Случилось это летним воскресеньем, когда после обычного похода в церковь и обеда они в уютной обстановке попивали кофе, беседуя о происходивших в дальних странах войнах; отец обрезал кончик сигары, в сущности довольный, что еще одно воскресенье проходит без визитов, что позволяло заняться домашними делами. Здесь же сидел и Кинг с высунутым от жары языком, нетерпеливо ожидая, когда сможет уйти с хозяином. Они расположились под большим ореховым деревом, пробивавшееся сквозь листву солнце рассыпало веснушки по скатерти, а иногда и по дорожкам, посыпанным гравием. Без гостей и без старшего брата, учившегося за границей, семья оказывалась очень маленькой. Гортензия чувствовала себя в то воскресенье как в тюрьме, как бы ни был красив день с тихой вереницей облаков на небе, с освещенным переменчивым солнцем садом, наполненным всевозможными летними ароматами; она чувствовала себя как в те дни детства, когда ей не разрешали играть с другими детьми, и все происходившее без подруг, вкусная еда, песочница в собственном саду, ожидание взрослых гостей и торта — все это казалось бесконечным и лишенным смысла… Гортензия долго сидела, не произнося ни слова; она принесла сахар, забытый прислугой, она играла с Кингом, чтобы не думать о том, чего ей не хватало. Но Кинг не хотел валяться на спине, он только тихо рычал и снова садился рядом с отцом. Гортензию охватывал ужас от того, каким долгим будет этот прекрасный день; она сидела в плетеном кресле, все ждали кофе, торопиться было некуда, отец курил, а Гортензия думала о городе, наполненном людьми, это был не тот город, в котором она хотела бы оказаться, — в тот день такого города просто не существовало. Да и за городом в это время бродили толпы, там тоже не найти одиночества. Они сидели и ждали кофе, и Гортензия рассказала о художнике, которого недавно повстречала и который дал ей первые уроки, да, она прямо-таки увлеклась рассказом — все живое, что еще оставалось вокруг, вдруг оказалось связанным с этим малознакомым художником!

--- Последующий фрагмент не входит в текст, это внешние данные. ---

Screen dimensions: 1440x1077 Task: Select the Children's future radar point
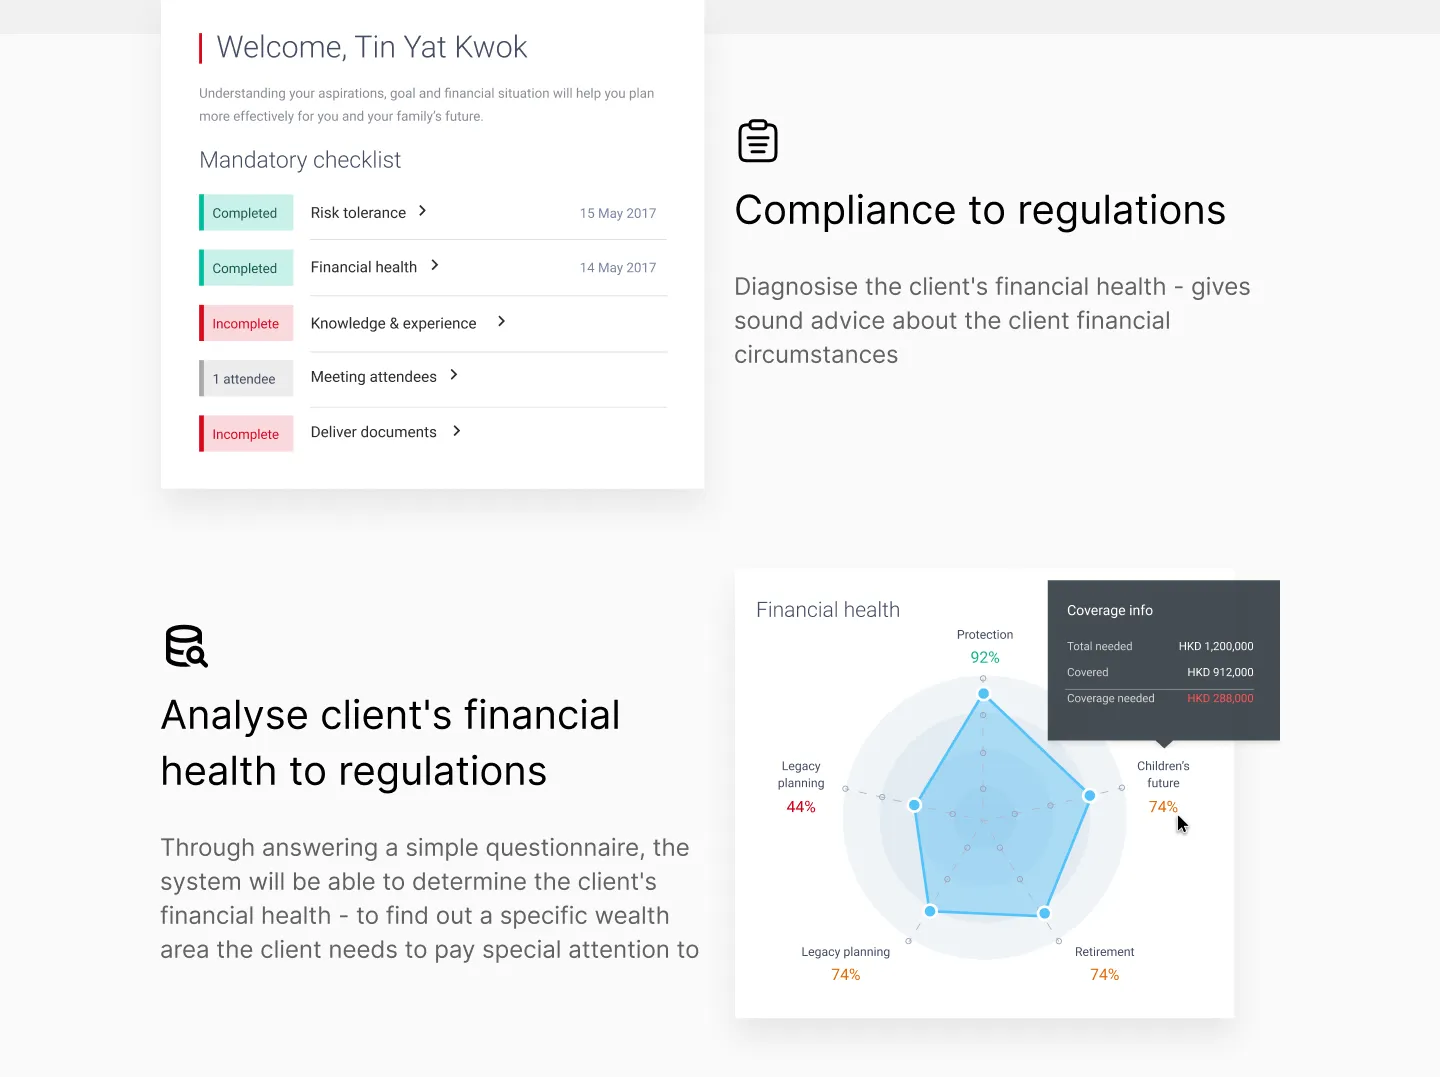(x=1090, y=795)
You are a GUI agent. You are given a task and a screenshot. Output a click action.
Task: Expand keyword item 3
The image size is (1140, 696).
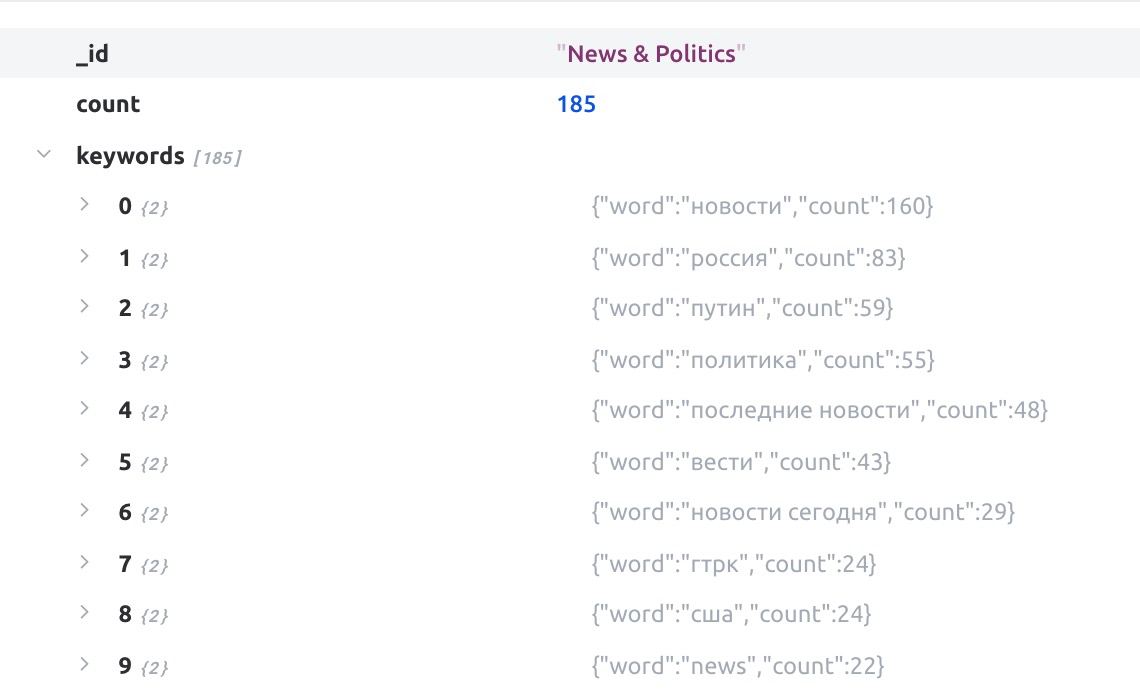84,359
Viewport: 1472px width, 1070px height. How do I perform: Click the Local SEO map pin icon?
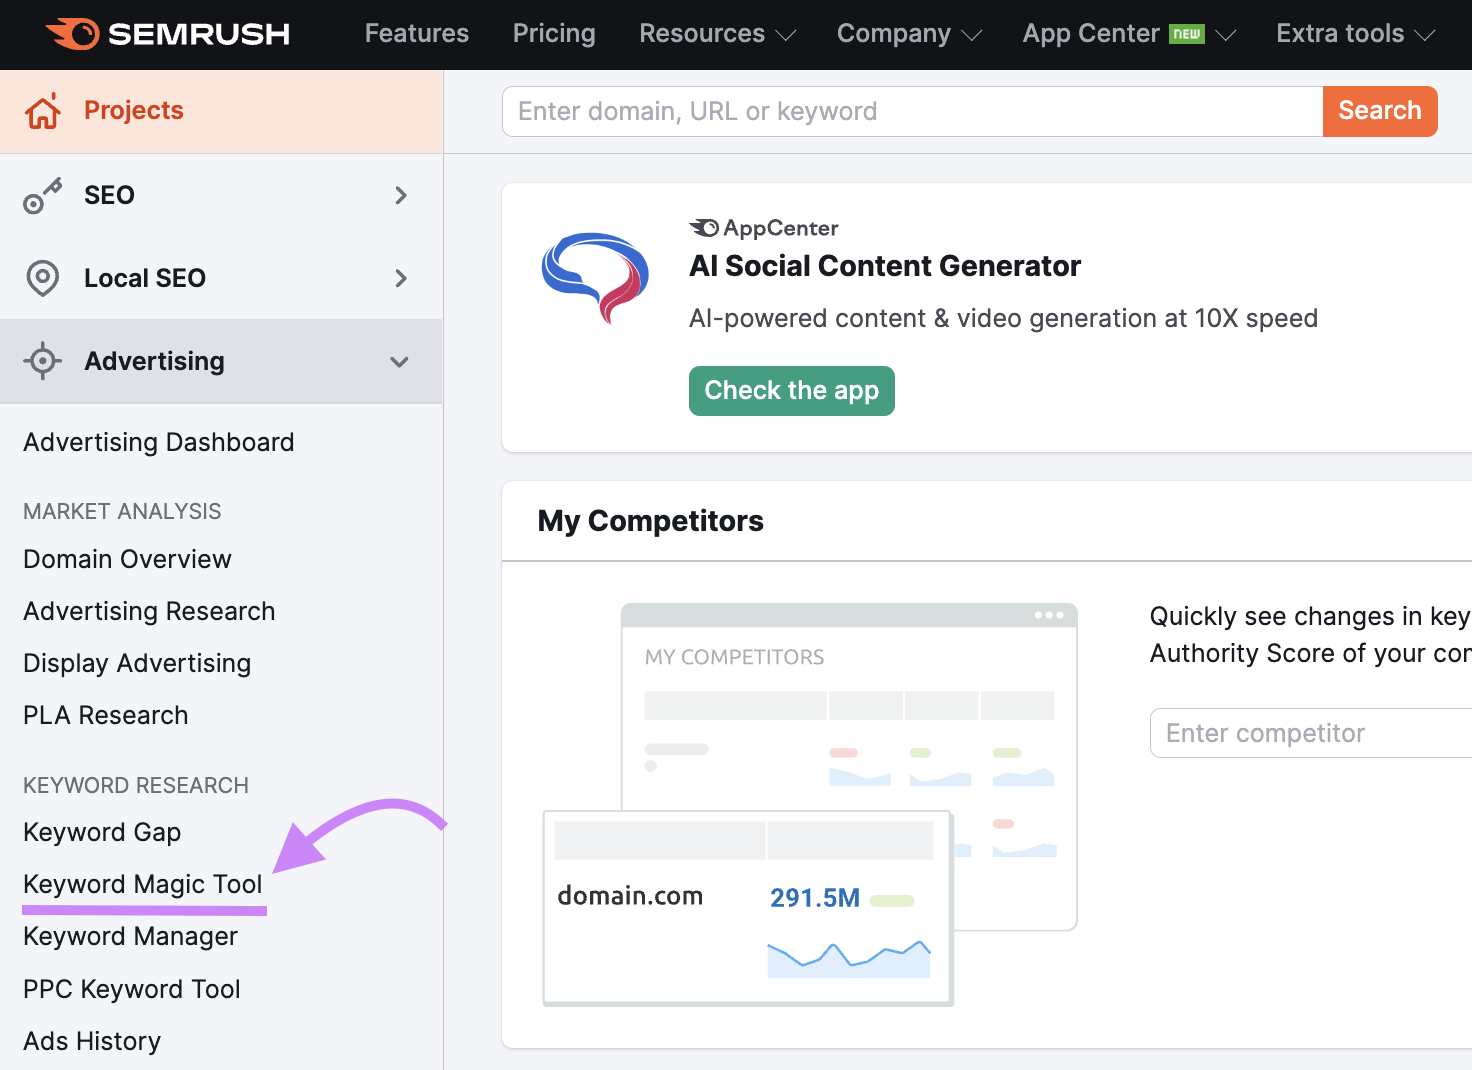click(x=43, y=278)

Отец похлопывал собаку. Потом он спросил:

— А как его, собственно, зовут?

Гортензия ответила.

Имя его оказалось, вопреки ее ожиданию, совсем не таким уж неизвестным — именитость учителя вызвала у нее прилив гордости, — однако реакция на это имя была совсем не той, на какую она рассчитывала.

Отец сидел так, словно получил известие о каком-то несчастье, погрузившись в глухое молчание, непонятное Гортензии. Дома вечно относились ко всему так серьезно, считая все важным. Наконец кофе был готов: вода закипела, мать погасила огонек под стеклянной колбой, все смотрели, как темная жидкость наполняет сосуд. Никто не прерывал молчания. Мать разлила кофе по чашкам, взяла серебряную сахарницу и спросила отца, положить ли ему сахар.